P-value from Chi sq test statistic in Python

Quick refresher here:

Probability Density Function: think of it as a point value; how dense is the probability at a given point?

Cumulative Distribution Function: this is the mass of probability of the function up to a given point; what percentage of the distribution lies on one side of this point?

In your case, you took the PDF, for which you got the correct answer. If you try 1 - CDF:

>>> 1 - stats.chi2.cdf(3.84, 1)
0.050043521248705147

PDF CDF


To calculate probability of null hypothesis given chisquared sum, and degrees of freedom you can also call chisqprob:

>>> from scipy.stats import chisqprob
>>> chisqprob(3.84, 1)
0.050043521248705189

Notice:

chisqprob is deprecated! stats.chisqprob is deprecated in scipy 0.17.0; use stats.distributions.chi2.sf instead


Update: as noted, chisqprob() is deprecated for scipy version 0.17.0 onwards. High accuracy chi-square values can now be obtained via scipy.stats.distributions.chi2.sf(), for example:

>>>from scipy.stats.distributions import chi2
>>>chi2.sf(3.84,1)
0.050043521248705189
>>>chi2.sf(1424,1)
1.2799986253099803e-311

While stats.chisqprob() and 1-stats.chi2.cdf() appear comparable for small chi-square values, for large chi-square values the former is preferable. The latter cannot provide a p-value smaller than machine epsilon,and will give very inaccurate answers close to machine epsilon.

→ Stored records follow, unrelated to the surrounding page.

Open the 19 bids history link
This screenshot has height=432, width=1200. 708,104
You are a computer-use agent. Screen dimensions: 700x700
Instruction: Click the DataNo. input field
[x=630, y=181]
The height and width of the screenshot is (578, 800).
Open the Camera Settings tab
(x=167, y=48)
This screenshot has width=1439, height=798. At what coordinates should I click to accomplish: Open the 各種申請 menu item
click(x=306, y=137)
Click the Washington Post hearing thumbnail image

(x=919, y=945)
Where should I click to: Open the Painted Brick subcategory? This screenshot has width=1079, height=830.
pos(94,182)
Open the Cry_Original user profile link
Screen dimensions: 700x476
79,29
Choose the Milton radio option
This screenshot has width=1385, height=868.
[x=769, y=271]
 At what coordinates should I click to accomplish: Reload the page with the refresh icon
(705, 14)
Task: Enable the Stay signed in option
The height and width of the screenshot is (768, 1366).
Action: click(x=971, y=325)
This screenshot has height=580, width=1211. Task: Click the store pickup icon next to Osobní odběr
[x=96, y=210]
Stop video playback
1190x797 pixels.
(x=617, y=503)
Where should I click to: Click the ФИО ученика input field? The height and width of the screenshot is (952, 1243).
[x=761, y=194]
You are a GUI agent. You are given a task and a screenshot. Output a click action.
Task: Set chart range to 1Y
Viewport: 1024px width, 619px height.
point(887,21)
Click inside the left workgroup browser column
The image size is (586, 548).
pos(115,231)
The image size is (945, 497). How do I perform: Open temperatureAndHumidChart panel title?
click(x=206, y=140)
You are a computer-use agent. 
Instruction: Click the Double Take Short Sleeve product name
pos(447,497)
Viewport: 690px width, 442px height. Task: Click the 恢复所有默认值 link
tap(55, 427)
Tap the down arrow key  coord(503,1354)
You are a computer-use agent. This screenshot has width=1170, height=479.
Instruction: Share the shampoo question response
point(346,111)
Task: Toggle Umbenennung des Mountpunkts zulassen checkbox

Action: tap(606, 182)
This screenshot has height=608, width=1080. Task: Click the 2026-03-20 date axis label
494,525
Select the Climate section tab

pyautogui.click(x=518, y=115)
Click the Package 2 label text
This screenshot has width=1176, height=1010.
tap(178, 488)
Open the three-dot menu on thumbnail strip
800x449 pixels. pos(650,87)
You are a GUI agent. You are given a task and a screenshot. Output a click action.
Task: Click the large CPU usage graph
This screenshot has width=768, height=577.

As shown by others, comparable values result for small chi-squared values with the two methods:

>>>from scipy.stats import chisqprob, chi2
>>>chisqprob(3.84,1)
0.050043521248705189
>>>1 - chi2.cdf(3.84,1)
0.050043521248705147

Using 1-chi2.cdf() breaks down here:

>>>1 - chi2.cdf(67,1)
2.2204460492503131e-16
>>>1 - chi2.cdf(68,1)
1.1102230246251565e-16
>>>1 - chi2.cdf(69,1)
1.1102230246251565e-16
>>>1 - chi2.cdf(70,1)
0.0

Whereas chisqprob() gives you accurate results for a much larger range of chi-square values, producing p-values nearly as small as the smallest float greater than zero, until it too underflows:

>>>chisqprob(67,1)
2.7150713219425247e-16
>>>chisqprob(68,1)
1.6349553217245471e-16
>>>chisqprob(69,1)
9.8463440314253303e-17    
>>>chisqprob(70,1)
5.9304458500824782e-17
>>>chisqprob(500,1)
9.505397766554137e-111
>>>chisqprob(1000,1)
1.7958327848007363e-219
>>>chisqprob(1424,1)
1.2799986253099803e-311
>>>chisqprob(1425,1)
0.0